Rheumatologists could be helped by these physician-focused payment models because they receive less than 10% of the total Medicare health care spending per patient whose care was directed by a rheumatologist. In that case, finding ways to drop total spending per patient by 5% could at the same time give rheumatologists a 25% increase in payment while also saving Medicare 3% overall, he said.

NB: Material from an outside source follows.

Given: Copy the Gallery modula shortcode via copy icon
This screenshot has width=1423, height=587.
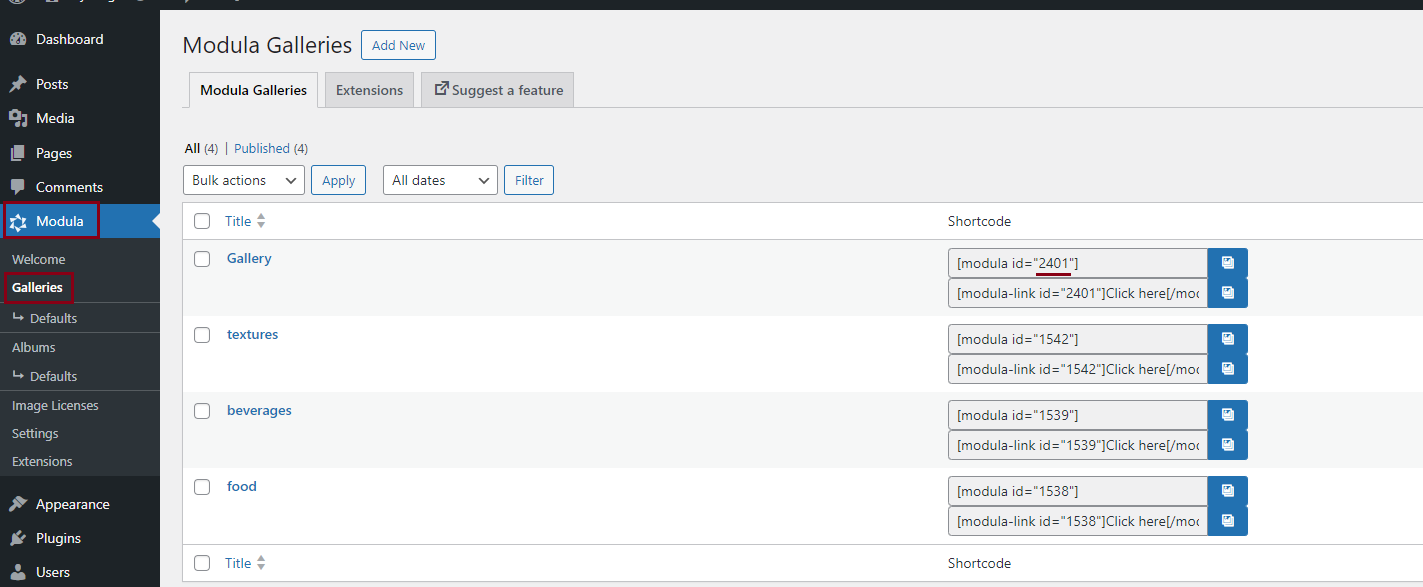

Rheumatologists are best set up to take condition-based payments that are geared to keep patients out of the hospital, rather than the hospital episode–based payments that have dominated APMs in existence so far. Central to this condition-based model is getting the right diagnosis at the start, so payment for getting the correct diagnosis would be critical.
APMs designed for rheumatologists could take into account the diseases often seen by a rheumatologist, such as RA, and then identify opportunities to improve care and reduce costs while identifying barriers in the current payment system for achieving those goals, Mr. Miller said. These opportunities and barriers would vary from condition to condition. In some cases, particularly for low-frequency conditions, there may not need to be a new payment model established and it could be done through fee-for-service.
Ideally, these condition-based payment models for specialists such as rheumatologists would exist within the “medical neighborhood” of primary care physicians who could refer to them when necessary. Specialists would be accountable for the aspects of care that they can control, such as avoiding unnecessary tests and procedures and avoiding infections and complications.
“That’s building the ACO from the bottom up, rather than what Medicare is trying to do, which is to create it from the top down,” Mr. Miller said.
Mr. Miller noted that it will be important for specialties such as rheumatology to define the cost data it needs in order to develop condition-based payment models.
Dr. Harvey had no relevant disclosures. Mr. Miller has no financial relationships with any commercial interests.